Claims 1 to 11 obtainable zeolites as catalysts or catalyst support, in particular for acid-catalyzed reactions, oxidations, reductions and adsorptions, particularly preferably for catalytic cracking of

hydrocarbons; Hydrogenating catalytic cracking of hydrocarbons; Alkylation of aromatics with olefins, alcohols and / or halogen-containing paraffins; Alkylation of aromatics; Alkylation of isoparaffins with olefins; Transalkylation, in particular of aromatics; Hydrogenating isomerizing dewaxing of higher

hydrocarbons; disproportionation; isomerization; hydroisomerization; dimerization; oligomerization;

polymerization; etherification; esterification; hydration; dehydration; Adsorption; Condensation; Oxidation;

acetylation; Dealkylation and / or cyclization.

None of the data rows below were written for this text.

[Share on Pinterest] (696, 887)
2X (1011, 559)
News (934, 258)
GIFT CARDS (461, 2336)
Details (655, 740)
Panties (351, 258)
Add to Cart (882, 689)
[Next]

13. Use of at least one grinding device for

Treatment of a synthesis gel comprising a silicon source, an aluminum source and optionally at least one template, wherein the grinding device is preferably

is selected from the group consisting of a mill comprising a grinding chamber filled with grinding balls, in particular a ball mill, an annular gap mill, a bead mill, and a Manton-Gaulin mill, and combinations thereof.

14. A zeolite obtainable by a process according to any one of claims 1 to 11, in particular MFI zeolite and BETA zeolite.